__WHAT TO DO__.
Up to and including the line bearing "Given: Click the Infinity Gauntlet icon", output every line of the entries exactly as written, starting from the first; pictures stay out.

(Data records)

────────────────────────────────────────

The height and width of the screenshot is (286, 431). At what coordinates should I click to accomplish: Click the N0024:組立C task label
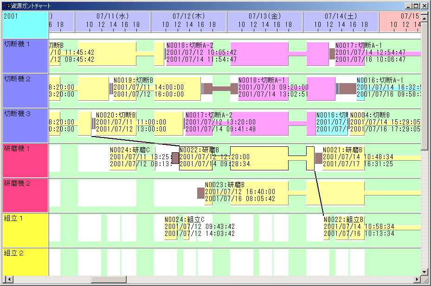[x=185, y=219]
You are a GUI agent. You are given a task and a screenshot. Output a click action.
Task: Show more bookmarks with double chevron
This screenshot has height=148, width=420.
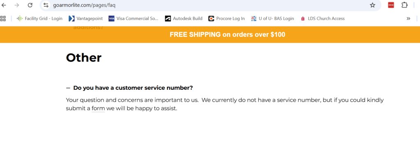408,18
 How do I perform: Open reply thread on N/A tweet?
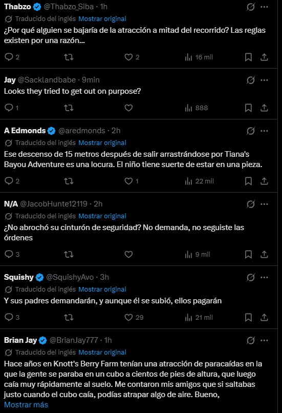(x=12, y=254)
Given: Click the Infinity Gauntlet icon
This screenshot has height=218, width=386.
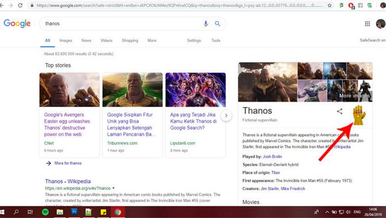Looking at the screenshot, I should tap(359, 115).
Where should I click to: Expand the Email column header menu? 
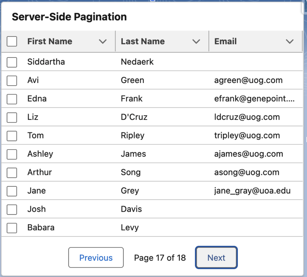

────────────────────────────────────────

__ANSWER FOR THE TASK__.
The height and width of the screenshot is (286, 431). At what coordinates should I click to accomplish: Click the N0024:組立C task label
[x=185, y=219]
You are a GUI agent. You are given a task and a screenshot. Output a click action.
Task: Show more bookmarks with double chevron
This screenshot has height=148, width=420.
408,18
 How do I perform: Open reply thread on N/A tweet?
(x=12, y=254)
Given: Click the Infinity Gauntlet icon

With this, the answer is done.